De berekende parkeerbehoefte van het nieuwe project kan verminderd worden met het aantal parkeerplaatsen van de laatst vergunde toestand dat reeds afgewenteld werd op het openbaar domein. Dit op voorwaarde dat realisatie niet mogelijk is. De vergunde toestand is op het gelijkvloers detailhandel (omwille van de beperkte oppervlakte heeft deze geen parkeerbehoefte) en bovenliggend een meergezinswoning (parkeerbehoefte = 2). Het aantal parkeerplaatsen van de laatst vergunde toestand dat reeds afgewenteld werd op het openbaar domein is 2. Het bijgestelde aantal ontbrekende autostal- en autoparkeerplaatsen bedraagt dan 1.
|
Fietsvoorzieningen:
Voor de studentenkamers dienen er 9 overdekte en afsluitbare fietsstalplaatsen voorzien te worden, voor de tandartspraktijk dient er 1 overdekte en afsluitbare fietsstalplaats voorzien te worden. Er werden geen fietsen ingetekend. Er werd een ruimte voor fietsenberging ingetekend maar deze bedraagt slechts 7 m² en voldoet daarmee niet aan richtlijnen van de bouwcode.

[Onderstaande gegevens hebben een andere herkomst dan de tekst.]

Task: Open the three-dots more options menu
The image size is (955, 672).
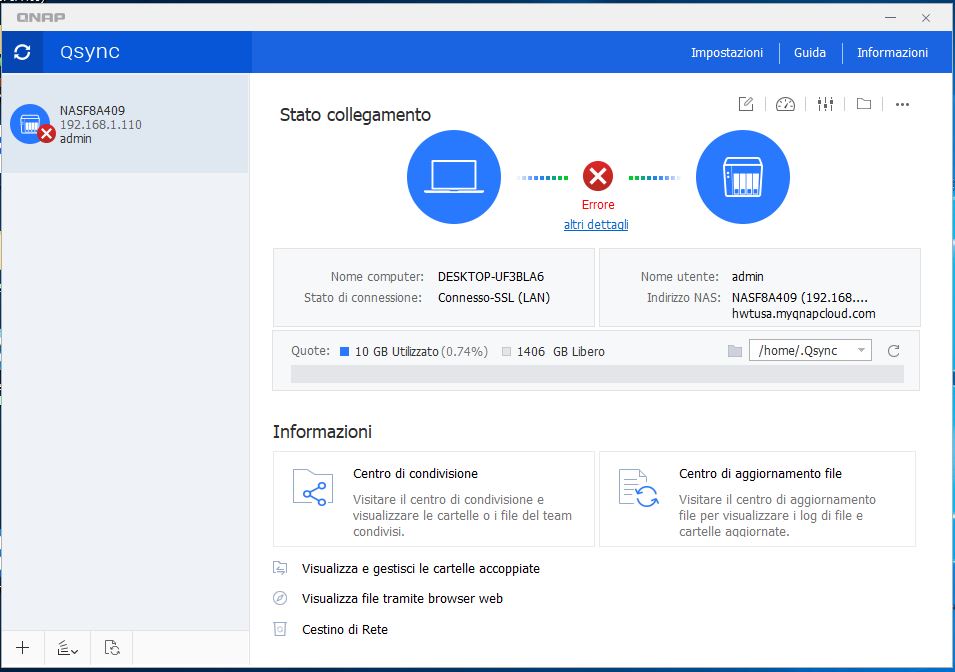Action: coord(902,104)
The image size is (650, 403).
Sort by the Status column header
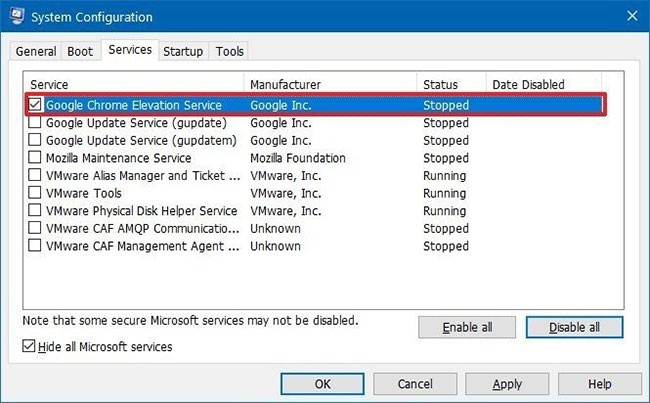tap(451, 85)
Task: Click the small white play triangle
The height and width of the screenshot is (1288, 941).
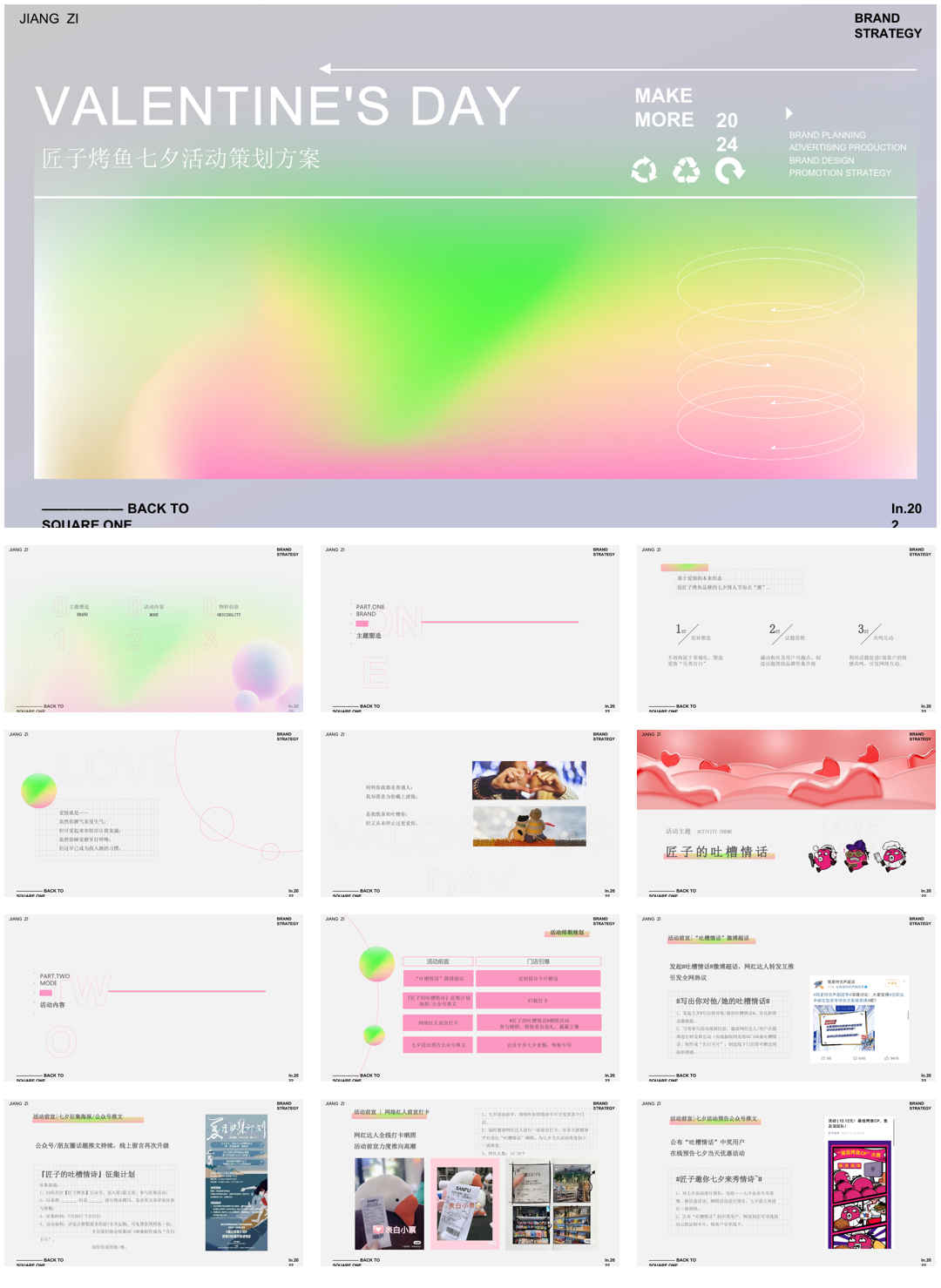Action: click(789, 113)
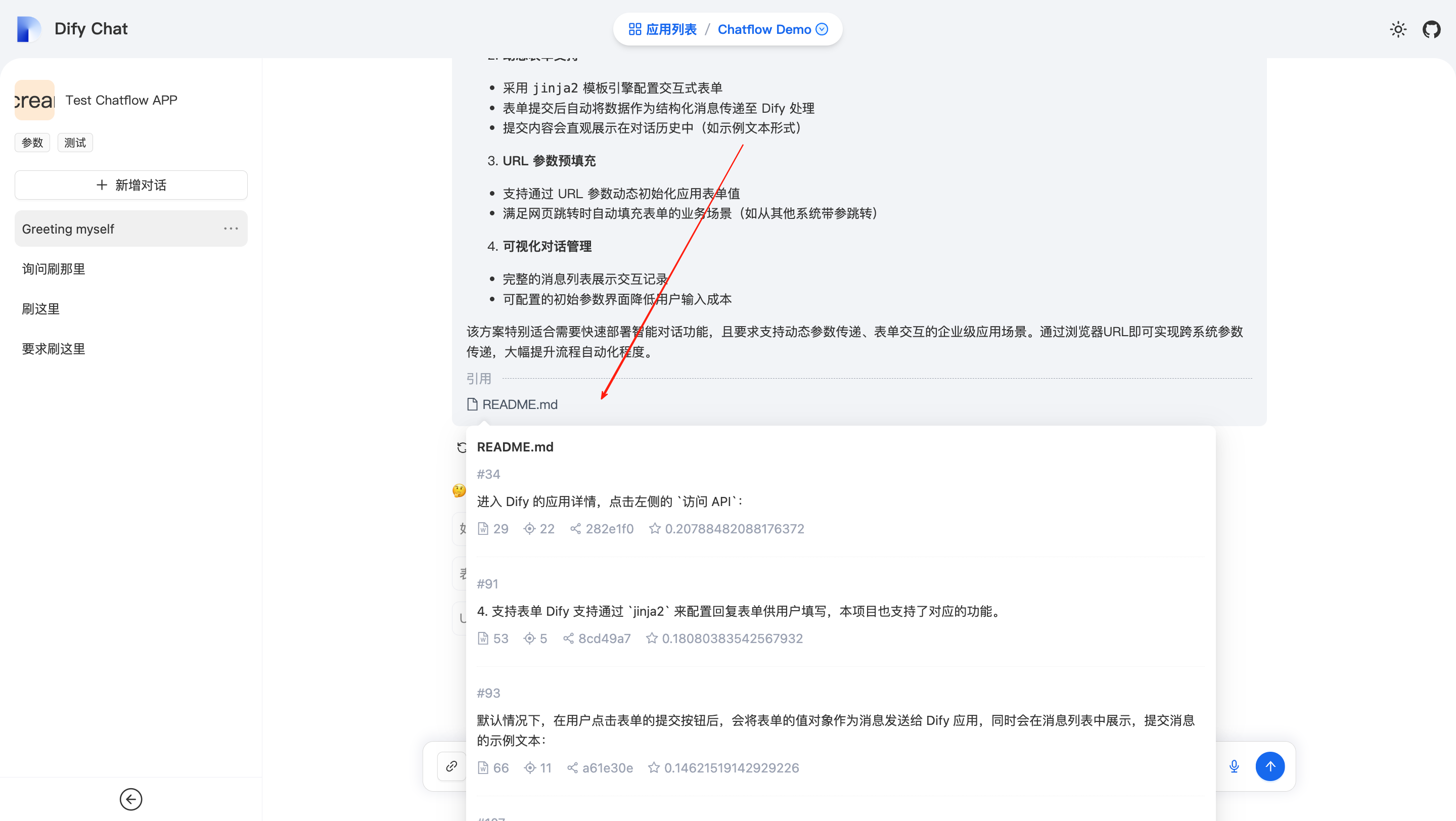1456x821 pixels.
Task: Click the Dify Chat logo
Action: pos(29,29)
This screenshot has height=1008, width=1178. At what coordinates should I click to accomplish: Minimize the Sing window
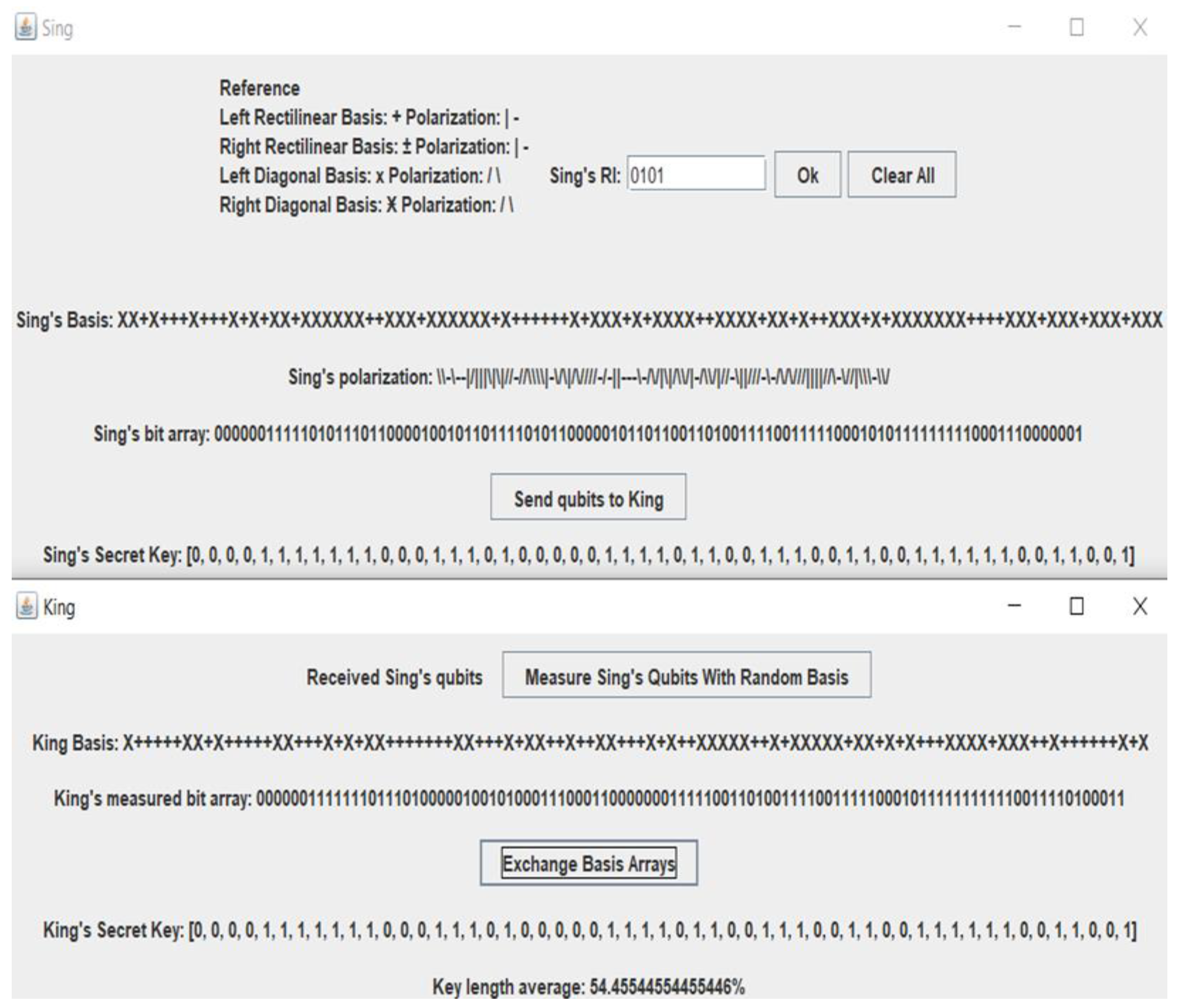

De doorgang naar de fietsenstalling is verder slechts 80 cm breed en daardoor moeilijk toegankelijk, deze dient 1 m breed te zijn voor vlot gebruik. Verder moet ook 10% van de fietsstalplaatsen bruikbaar zijn voor buitenmaatse fietsen (cargofiets, bakfiets,…)
Advies aan het college
Advies over de stedenbouwkundige handelingen
Aan het college wordt voorgesteld om voor de stedenbouwkundige handelingen de omgevingsvergunning te weigeren, omwille van onverenigbaarheden met stedenbouwkundige voorschriften en een goede ruimtelijke ordening.
Procedurestap | Datum |
Indiening aanvraag | 2 april 2024 |
Volledig en ontvankelijk | 30 mei 2024 |
Start openbaar onderzoek | geen |
Einde openbaar onderzoek | geen |
Gemeenteraad voor aanleg, wijziging, verplaatsing of opheffing van gemeentewegen | geen |
Uiterste beslissingsdatum | 29 juli 2024 |
Verslag GOA | 9 juli 2024 |
Naam GOA | Wim Van Roosendael |
Er zijn geen aanpalende eigenaars waarvan de scheidingsmuren met het project zouden worden opgericht, uitgebreid of afgebroken, die om hun standpunt gevraagd moesten worden.
Het college sluit zich integraal aan bij het verslag van de gemeentelijke omgevingsambtenaar en maakt dit tot zijn eigen motivatie.
Het college beslist de aanvraag tot omgevingsvergunning te weigeren.
De plannen waarvan het overzicht als bijlage bij dit besluit is gevoegd, maken integraal deel uit van dit besluit.